Hey, remember this?

Hey, remember this?

Image by Joe from Pixabay

 

“‘The Oil Bubble: Set to Burst?’ That was the headline of an October 2004 article in National Review, which argued that oil prices, then $50 a barrel, would soon collapse.

Ten months later, oil was selling for $70 a barrel. ‘It’s a huge bubble,’ declared Steve Forbes, the publisher, who warned that the coming crash in oil prices would make the popping of the technology bubble ‘look like a picnic.’

All through oil’s five-year price surge, which has taken it from $25 a barrel to last week’s close above $125, there have been many voices declaring that it’s all a bubble, unsupported by the fundamentals of supply and demand.” -Paul Krugman, “The Oil Nonbubble” published on May 12, 2008. (https://www.nytimes.com/2008/05/12/opinion/12krugman.html)

So . . . did that age well LOL? But hey: I’m sure we should always and completely trust economists who win Nobel Prizes. I mean, clearly, they know, like, way better than the common person, right? 😆

For me, it has the same ring of, “Inflation is transitory. The banking system is sound. The labor market is red hot. Go back to sleep, little baby, and let the overlords handle it all.”

“Oil industry executives and the Saudi government said that the prices did not reflect real economy forces. Jeroen van der Veer, chief executive of Royal Dutch Shell, remarked, ‘The fundamentals are no problem. They are the same as they were when oil was selling for $60 a barrel.” Some even went as far as to use the ‘B’ word, as in ‘bubble.’ In fact, the increase in oil prices as of early June, with a high of $139.12 on the New York Mercantile Exchange, exceeded that of NASDAQ stocks through the peak of the dot-com frenzy. Yet economists were almost universally opposed to the idea that speculation was playing much of a role in the oil price spike. A Wall Street Journal survey found that 89%, as close as you ever come to unanimity in most polls, saw the increase in commodity prices, including oil, as the result of fundamental forces. Nobel Prize winner Paul Krugman argued the case forcefully in a series of The New York Times op-eds and blog posts with titles like, ‘The Oil Non-Bubble,’ ‘Fuel on the Hill,’ and ‘Speculative Nonsense, Once Again.’ Krugman’s presence in this camp lent credibility to the ‘oil prices are warranted’ view.” -Yves Smith, Econned (https://www.amazon.com/ECONned-Unenlightened-Undermined-Democracy-Capitalism/dp/0230114563)

Some of y’all gonna follow these pied pipers right off a damn cliff if you’re not careful.

But, but: economist!
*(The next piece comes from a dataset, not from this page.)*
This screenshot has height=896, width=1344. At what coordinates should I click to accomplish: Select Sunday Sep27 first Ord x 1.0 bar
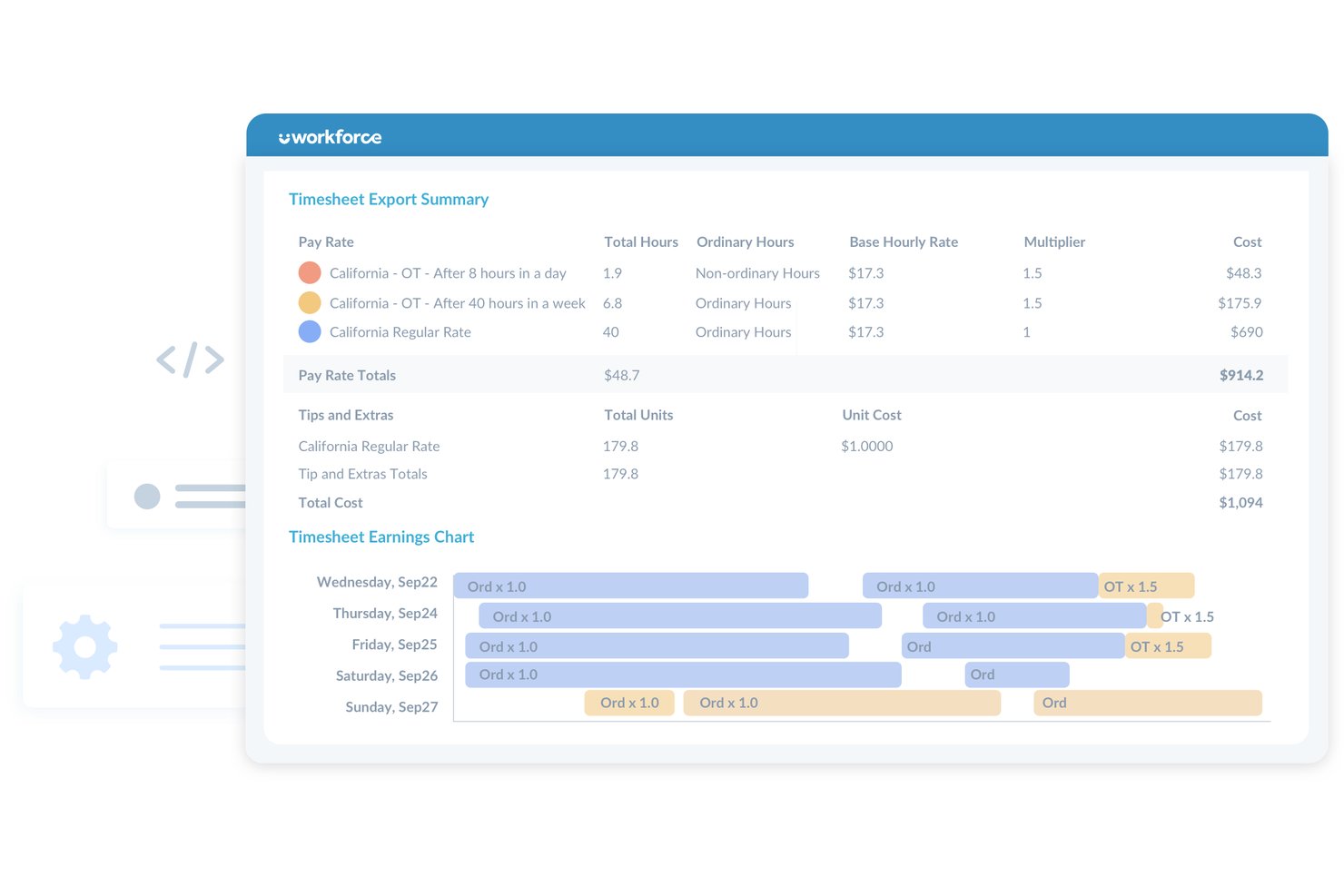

Nobel Prize!

So effing what. So what. You’ll know the tree by the fruit it bears.

“Imagine that Joe Shmoe and Harriet Who, neither of whom has any direct involvement in the production of oil, make a bet: Joe says oil is going to $150, Harriet says it won’t. What direct effect does this have on the spot price of oil — the actual price people pay to have a barrel of black gunk delivered?
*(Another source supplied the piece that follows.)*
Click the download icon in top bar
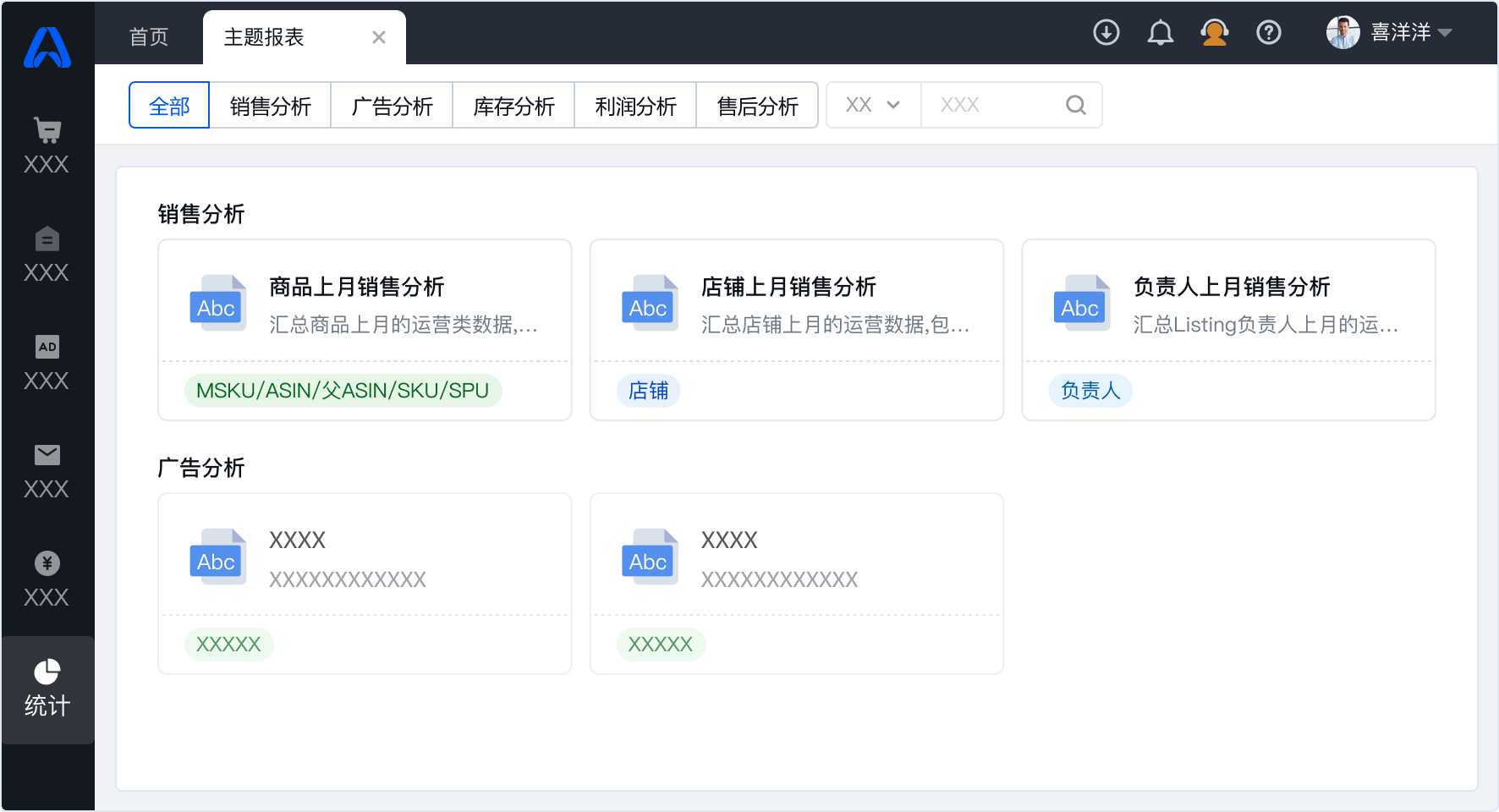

The answer, surely, is none. Who cares what bets people not involved in buying or selling the stuff make? And if there are 10 million Joe Shmoes, it still doesn’t make any difference.

Well, a futures contract is a bet about the future price. It has no, zero, nada direct effect on the spot price. And that’s true no matter how many Joe Shmoes there are, that is, no matter how big the positions are.” -Paul Krugman, “Speculative nonsense, once again” published on June 23, 2008 (https://archive.nytimes.com/krugman.blogs.nytimes.com/2008/06/23/speculative-nonsense-once-again/)

Yeah, but that’s the thing, Paul. 10 million “Joe Shmoes” weren’t the ones making speculative bets on oil and f**king up the market, but nice try, I guess. 😒

“So Krugman, although sensitive to the notion that speculation can distort prices, nevertheless fell in with the argument that oil prices were the result of real-world buying and selling. Yet that belief was spectacularly incorrect. Oil peaked at $147 a barrel in July and fell even more dramatically than it had risen. … Why were economists unable to read the information correctly, and so inclined to dismiss the views of experts and participants in the energy markets who were saying that prices were out of whack with what they saw on the ground? The short answer… is that they had undue faith in their models.” -Yves Smith, Ibid.

That seems a rosy interpretation to me. I’m more cynical, more salty. I think some of these “experts” are PAID SHILLS. Someone is pulling the strings to push whatever narrative they want John & Jane Q. Public to swallow and they’ll throw money where they need to. Maybe some are sincere and using flawed data and models. Sure. But I’d be willing to bet, no pun intended, that more than a few are simply bought and paid for by Corpo America and its cronies.